(Stored records)
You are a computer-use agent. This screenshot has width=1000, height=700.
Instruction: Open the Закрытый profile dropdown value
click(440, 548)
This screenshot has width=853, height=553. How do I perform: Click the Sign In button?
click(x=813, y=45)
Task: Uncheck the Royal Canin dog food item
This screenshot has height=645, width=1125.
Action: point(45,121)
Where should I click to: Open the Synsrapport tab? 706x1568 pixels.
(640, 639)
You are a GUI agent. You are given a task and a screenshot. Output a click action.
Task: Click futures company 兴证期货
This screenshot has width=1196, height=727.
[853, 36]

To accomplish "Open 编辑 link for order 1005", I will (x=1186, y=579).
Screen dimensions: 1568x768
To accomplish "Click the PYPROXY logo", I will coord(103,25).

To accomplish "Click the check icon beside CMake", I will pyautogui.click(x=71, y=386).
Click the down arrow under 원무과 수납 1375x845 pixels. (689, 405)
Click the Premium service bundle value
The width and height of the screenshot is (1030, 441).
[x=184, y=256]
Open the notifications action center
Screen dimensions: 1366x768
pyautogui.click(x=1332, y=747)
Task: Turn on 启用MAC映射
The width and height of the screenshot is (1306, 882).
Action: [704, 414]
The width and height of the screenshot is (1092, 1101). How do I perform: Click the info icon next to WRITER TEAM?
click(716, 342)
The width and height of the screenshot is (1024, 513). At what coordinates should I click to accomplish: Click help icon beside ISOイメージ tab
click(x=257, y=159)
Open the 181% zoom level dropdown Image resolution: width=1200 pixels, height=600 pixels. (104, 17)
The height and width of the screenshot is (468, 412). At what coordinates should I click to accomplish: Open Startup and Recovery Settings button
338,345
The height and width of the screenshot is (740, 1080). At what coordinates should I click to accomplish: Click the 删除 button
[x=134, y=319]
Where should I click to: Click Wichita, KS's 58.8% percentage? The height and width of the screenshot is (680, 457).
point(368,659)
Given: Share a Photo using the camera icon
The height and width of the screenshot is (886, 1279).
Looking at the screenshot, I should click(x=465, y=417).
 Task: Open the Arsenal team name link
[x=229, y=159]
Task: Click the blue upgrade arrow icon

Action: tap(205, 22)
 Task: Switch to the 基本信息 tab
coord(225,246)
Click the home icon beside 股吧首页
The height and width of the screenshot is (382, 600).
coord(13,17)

## PROBLEM STATEMENT:
Please return only the lines from the one that contains "Click the home icon beside 股吧首页" through the final line of the entries, each exactly as written.

## RESULT:
Click the home icon beside 股吧首页
The height and width of the screenshot is (382, 600).
coord(13,17)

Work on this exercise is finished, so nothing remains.